One of the show’s longest-running gags began a season earlier when Barney lost a bet to Marshall that gave the latter the ability to slap him five times. The first two slaps were unexpected. But the third is revealed to Barney on Thanksgiving, forcing him to spend the entire holiday in fear. All of this culminates in Jason Segel getting to show off his singing abilities with a hilarious slap-themed song. But be warned: the Ted and Robin-heavy plot in this episode may bring back memories of the series’ ending.
8. Friends – “The One Where Underdog Gets Away”
Friends’ first Thanksgiving episode establishes the gang’s devotion to one another. Despite their plans to spend the holiday apart. They all end up spending it where they always do: around Monica’s kitchen table. Despite the fact that conflicts arise and Macy’s Thanksgiving Day Parade balloons fly away, this episode serves as an excellent introduction to a decade of Thanksgiving meals shared by these friends.
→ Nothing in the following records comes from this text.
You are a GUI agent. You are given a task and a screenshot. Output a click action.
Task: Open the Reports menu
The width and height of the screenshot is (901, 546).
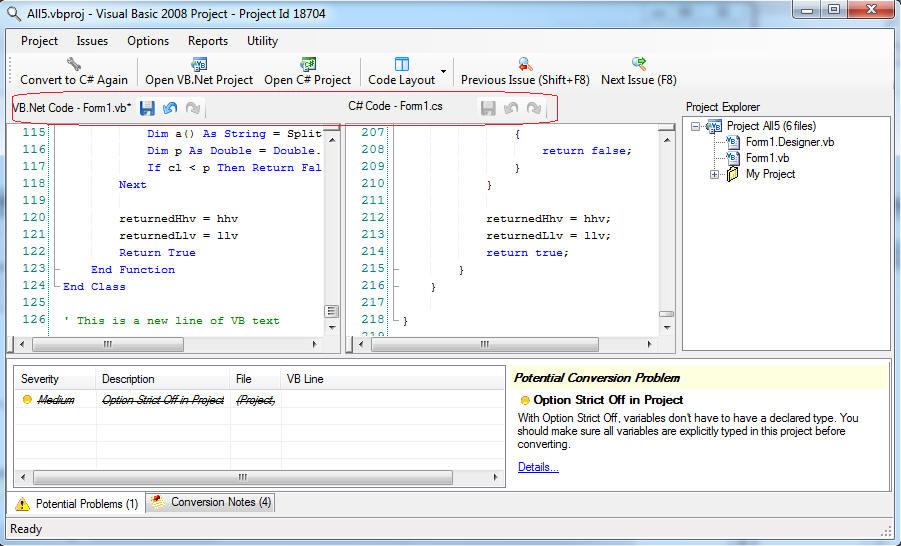(208, 41)
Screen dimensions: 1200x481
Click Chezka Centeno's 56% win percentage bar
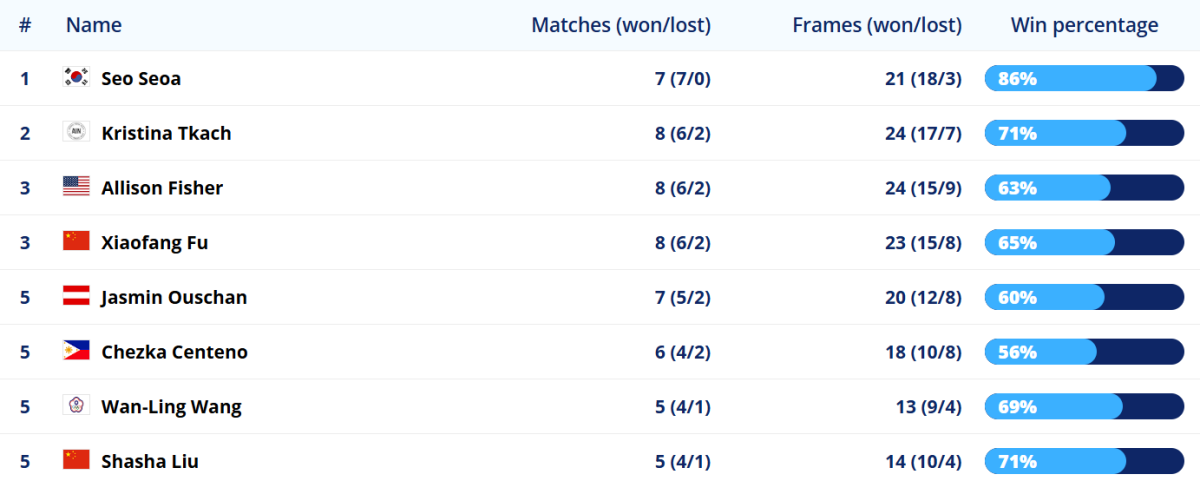[x=1084, y=352]
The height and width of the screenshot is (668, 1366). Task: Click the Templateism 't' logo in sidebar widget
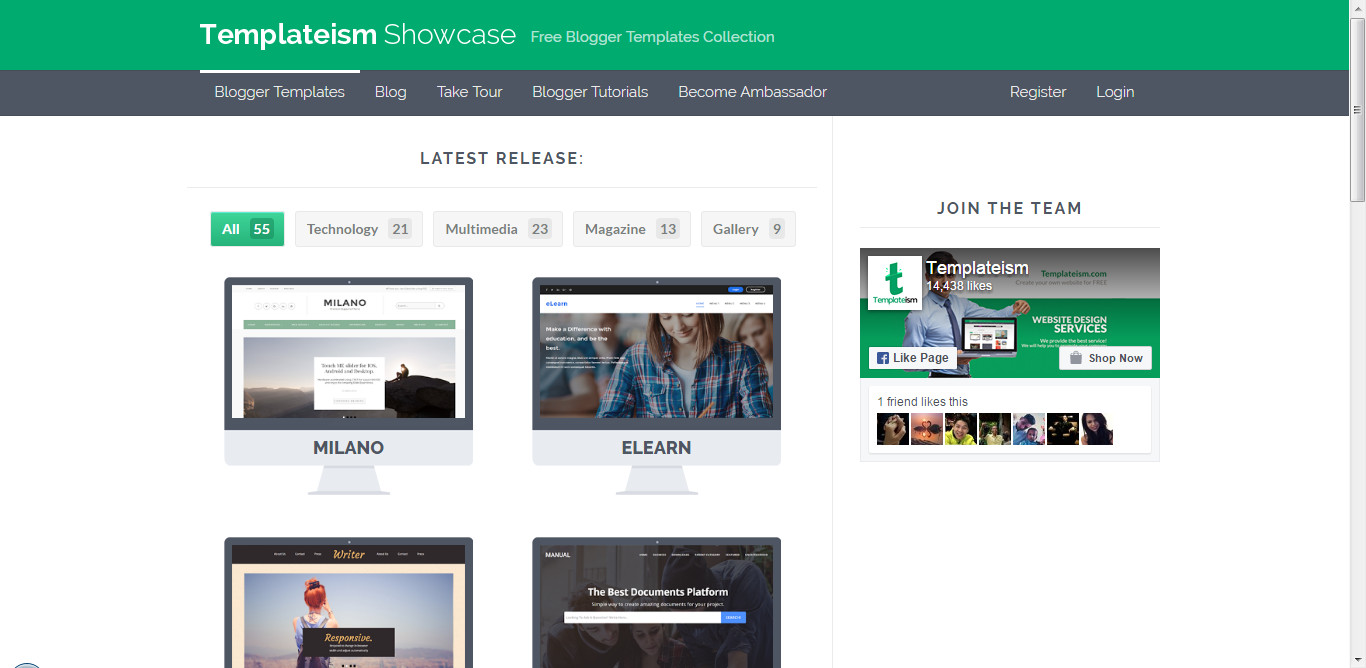[x=893, y=281]
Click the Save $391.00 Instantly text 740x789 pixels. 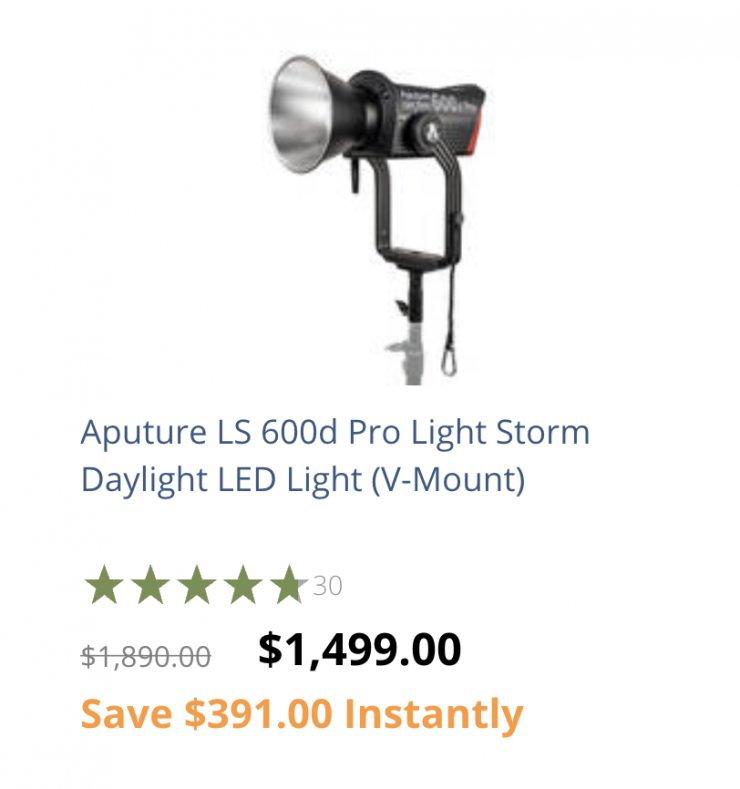click(302, 715)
9. The Wonder Years – “The Ties That Bind”
Every child eventually realizes that their parents have identities other than “mom” and “dad”. And that there is an entire history to that relationship that they will likely never know or understand. Kevin Arnold experiences this on Thanksgiving Day. When his father, Jack, requests a raise at work in order to purchase a new stove for his wife, his boss agrees and even offers him a promotion.
But there’s a catch: Jack will have to spend a lot of time on the road, including Thanksgiving Day. Despite Kevin’s mother’s best efforts, Jack’s absence is felt deeply throughout the family. Especially when it comes time to carve the turkey. But the normally frugal Jack surprises the entire family when he spends a large sum of money to fly home at the last minute, not to share dinner with his family, but simply to spend an hour with them at the airport before returning home. It’s more than enough in some ways.
10. Gilmore Girls – “A Deep-Fried Korean Thanksgiving”
After three seasons of watching Lorelai and Rory Gilmore regularly consume whatever junk food they can find. Their appetites for overindulgence are finally put to the test when they accept four separate Thanksgiving dinner invitations. And each one slightly different from the last. The real treat in the episode, however, is witnessing a very drunk Sookie (played by Melissa McCarthy). Which give us what might be our very first glimpse of the raucous comedy chops she has since become famous—and Oscar-nominated—for.